--- Exercise description ---
The required result is a copy of each line below in which "computer" appears.

-------- Supplied material

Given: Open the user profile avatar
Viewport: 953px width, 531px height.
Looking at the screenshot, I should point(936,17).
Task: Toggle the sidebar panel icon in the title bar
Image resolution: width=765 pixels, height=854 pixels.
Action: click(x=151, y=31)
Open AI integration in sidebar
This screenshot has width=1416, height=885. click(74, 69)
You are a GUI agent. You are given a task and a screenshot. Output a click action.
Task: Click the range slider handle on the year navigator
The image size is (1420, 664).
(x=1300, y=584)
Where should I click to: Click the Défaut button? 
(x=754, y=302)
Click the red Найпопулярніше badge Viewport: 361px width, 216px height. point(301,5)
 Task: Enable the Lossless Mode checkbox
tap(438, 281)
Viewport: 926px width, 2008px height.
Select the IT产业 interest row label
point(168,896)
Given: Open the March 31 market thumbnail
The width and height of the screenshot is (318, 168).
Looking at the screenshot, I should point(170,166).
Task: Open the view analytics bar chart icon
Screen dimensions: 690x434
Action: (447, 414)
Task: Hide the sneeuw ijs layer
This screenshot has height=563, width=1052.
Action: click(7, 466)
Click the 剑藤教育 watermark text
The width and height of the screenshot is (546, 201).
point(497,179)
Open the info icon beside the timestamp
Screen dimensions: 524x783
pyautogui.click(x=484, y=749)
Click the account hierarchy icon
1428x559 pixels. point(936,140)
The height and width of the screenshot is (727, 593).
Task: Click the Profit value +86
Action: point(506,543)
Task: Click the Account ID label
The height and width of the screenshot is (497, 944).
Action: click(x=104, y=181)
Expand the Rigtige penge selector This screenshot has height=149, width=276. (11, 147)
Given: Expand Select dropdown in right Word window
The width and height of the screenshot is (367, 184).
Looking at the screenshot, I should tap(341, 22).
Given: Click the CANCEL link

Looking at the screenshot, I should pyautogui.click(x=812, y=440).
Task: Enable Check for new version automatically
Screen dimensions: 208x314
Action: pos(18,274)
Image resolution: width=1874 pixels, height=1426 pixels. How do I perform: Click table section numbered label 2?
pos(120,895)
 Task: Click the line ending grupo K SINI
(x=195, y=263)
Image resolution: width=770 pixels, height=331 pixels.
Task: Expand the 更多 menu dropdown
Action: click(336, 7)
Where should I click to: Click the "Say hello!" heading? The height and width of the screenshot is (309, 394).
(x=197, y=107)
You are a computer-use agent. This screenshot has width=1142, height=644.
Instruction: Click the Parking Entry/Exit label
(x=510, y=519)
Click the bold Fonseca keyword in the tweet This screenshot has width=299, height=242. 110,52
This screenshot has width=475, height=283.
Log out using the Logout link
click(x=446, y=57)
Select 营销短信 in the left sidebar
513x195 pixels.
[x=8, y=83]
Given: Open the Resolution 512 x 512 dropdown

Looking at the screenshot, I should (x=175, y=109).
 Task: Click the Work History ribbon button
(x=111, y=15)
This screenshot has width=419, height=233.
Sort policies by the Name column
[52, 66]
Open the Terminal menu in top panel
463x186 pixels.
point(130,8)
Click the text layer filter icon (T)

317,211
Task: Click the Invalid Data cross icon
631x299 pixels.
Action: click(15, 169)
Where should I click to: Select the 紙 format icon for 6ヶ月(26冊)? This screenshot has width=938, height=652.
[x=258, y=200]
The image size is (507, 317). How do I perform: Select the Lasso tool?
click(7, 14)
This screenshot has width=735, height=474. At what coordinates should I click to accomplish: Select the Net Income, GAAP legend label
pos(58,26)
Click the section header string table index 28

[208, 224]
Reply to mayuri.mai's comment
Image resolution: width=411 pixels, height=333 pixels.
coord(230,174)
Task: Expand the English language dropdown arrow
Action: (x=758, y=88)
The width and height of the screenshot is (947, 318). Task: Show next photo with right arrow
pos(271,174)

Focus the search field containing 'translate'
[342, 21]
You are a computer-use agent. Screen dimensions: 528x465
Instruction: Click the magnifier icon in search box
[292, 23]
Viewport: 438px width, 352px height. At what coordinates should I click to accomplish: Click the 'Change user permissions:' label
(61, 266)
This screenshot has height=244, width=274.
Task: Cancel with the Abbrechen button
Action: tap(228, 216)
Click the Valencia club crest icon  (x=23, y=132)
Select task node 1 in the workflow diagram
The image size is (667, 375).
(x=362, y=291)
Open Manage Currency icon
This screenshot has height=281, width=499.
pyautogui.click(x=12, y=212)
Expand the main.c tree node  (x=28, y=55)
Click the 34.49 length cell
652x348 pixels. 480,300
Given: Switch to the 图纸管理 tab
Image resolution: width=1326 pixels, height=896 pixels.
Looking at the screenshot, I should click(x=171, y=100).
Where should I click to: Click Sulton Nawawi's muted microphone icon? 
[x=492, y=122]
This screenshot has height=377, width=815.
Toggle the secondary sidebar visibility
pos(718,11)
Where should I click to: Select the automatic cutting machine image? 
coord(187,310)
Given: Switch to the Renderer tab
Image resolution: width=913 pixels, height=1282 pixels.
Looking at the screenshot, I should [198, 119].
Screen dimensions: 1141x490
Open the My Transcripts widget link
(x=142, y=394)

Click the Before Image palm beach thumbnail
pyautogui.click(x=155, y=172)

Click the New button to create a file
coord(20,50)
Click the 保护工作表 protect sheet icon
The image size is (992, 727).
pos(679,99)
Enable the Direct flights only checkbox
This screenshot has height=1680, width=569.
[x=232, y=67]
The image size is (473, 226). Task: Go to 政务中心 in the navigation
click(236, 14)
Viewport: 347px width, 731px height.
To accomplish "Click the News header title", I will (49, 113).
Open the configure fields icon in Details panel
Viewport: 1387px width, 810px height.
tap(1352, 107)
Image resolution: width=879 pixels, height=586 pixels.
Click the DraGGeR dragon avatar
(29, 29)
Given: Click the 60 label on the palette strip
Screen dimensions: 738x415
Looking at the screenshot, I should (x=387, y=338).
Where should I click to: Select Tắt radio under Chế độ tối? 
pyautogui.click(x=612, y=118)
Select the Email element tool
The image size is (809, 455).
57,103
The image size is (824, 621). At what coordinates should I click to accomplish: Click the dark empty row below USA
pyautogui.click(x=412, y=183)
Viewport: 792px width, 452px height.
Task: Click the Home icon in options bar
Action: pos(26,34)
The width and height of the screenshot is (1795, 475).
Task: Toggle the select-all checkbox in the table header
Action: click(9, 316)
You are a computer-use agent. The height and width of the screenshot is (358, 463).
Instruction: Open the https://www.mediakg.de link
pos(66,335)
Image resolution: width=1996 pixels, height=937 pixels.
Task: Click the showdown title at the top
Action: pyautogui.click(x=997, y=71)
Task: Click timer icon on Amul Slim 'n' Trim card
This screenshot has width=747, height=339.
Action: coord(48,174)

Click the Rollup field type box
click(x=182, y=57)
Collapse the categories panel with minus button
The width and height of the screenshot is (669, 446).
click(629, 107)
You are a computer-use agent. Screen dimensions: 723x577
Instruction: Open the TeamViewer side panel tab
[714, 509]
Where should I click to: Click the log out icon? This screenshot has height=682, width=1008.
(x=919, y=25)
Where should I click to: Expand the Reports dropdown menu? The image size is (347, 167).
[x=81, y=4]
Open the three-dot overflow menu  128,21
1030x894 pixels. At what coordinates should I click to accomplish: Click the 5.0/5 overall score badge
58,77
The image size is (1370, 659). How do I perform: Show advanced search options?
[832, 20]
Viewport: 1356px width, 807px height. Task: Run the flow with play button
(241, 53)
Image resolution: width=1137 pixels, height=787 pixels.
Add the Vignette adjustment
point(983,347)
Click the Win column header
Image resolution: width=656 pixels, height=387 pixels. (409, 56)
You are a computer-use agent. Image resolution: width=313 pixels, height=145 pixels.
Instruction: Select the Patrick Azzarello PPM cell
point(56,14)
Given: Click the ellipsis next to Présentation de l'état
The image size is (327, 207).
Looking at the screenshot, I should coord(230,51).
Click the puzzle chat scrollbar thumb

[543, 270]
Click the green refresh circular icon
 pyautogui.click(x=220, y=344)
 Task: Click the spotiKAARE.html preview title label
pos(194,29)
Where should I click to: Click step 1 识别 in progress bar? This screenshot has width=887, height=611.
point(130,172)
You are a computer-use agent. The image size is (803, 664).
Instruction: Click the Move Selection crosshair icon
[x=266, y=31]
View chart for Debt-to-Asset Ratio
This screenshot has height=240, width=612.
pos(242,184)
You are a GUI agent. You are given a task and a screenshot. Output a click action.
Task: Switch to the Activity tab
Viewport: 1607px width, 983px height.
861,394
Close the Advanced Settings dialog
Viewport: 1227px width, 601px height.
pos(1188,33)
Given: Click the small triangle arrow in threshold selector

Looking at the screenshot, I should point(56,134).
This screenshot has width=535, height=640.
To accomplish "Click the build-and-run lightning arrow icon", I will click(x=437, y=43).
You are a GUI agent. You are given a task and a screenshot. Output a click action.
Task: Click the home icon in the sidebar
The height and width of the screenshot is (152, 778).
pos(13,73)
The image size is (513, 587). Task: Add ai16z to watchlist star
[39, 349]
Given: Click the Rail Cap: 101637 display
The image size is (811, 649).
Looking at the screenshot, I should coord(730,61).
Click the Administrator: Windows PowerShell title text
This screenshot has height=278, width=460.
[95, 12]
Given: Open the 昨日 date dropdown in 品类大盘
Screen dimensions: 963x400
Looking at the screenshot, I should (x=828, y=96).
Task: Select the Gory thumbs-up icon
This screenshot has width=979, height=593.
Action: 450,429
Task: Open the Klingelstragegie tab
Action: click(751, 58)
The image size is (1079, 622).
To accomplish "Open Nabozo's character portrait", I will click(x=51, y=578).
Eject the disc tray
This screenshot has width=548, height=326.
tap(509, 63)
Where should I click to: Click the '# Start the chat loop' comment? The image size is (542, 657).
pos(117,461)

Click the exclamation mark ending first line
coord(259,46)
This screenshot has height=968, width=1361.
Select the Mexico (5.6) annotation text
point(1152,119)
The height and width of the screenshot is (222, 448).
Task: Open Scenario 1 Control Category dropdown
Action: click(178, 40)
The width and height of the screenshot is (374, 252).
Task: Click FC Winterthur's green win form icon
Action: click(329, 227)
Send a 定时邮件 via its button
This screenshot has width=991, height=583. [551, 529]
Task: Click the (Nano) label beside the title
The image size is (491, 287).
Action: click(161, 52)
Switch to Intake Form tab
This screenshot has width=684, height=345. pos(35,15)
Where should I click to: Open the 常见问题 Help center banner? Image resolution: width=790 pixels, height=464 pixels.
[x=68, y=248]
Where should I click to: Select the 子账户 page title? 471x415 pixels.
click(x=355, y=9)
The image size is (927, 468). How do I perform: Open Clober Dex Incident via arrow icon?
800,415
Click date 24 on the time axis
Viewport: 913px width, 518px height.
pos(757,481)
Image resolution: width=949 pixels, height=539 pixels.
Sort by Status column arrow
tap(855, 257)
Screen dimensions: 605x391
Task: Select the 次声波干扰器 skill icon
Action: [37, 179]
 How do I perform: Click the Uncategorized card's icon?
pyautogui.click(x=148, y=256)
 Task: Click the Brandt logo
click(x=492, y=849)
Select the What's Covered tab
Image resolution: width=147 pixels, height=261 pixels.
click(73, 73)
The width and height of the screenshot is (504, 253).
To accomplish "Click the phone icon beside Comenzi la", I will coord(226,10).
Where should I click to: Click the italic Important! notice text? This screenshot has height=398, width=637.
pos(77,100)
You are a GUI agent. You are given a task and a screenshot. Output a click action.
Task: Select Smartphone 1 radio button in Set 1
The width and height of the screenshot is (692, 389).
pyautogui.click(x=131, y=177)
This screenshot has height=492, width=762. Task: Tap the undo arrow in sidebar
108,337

----------------

--- Solution to this exercise ---
You are a computer-use agent. This screenshot has width=1142, height=644.
You are a computer-use agent. Screen dimensions: 528x465
You are a computer-use agent. The height and width of the screenshot is (358, 463).
You are a computer-use agent. Screen dimensions: 723x577
You are a computer-use agent. Image resolution: width=313 pixels, height=145 pixels.
You are a computer-use agent. The image size is (803, 664).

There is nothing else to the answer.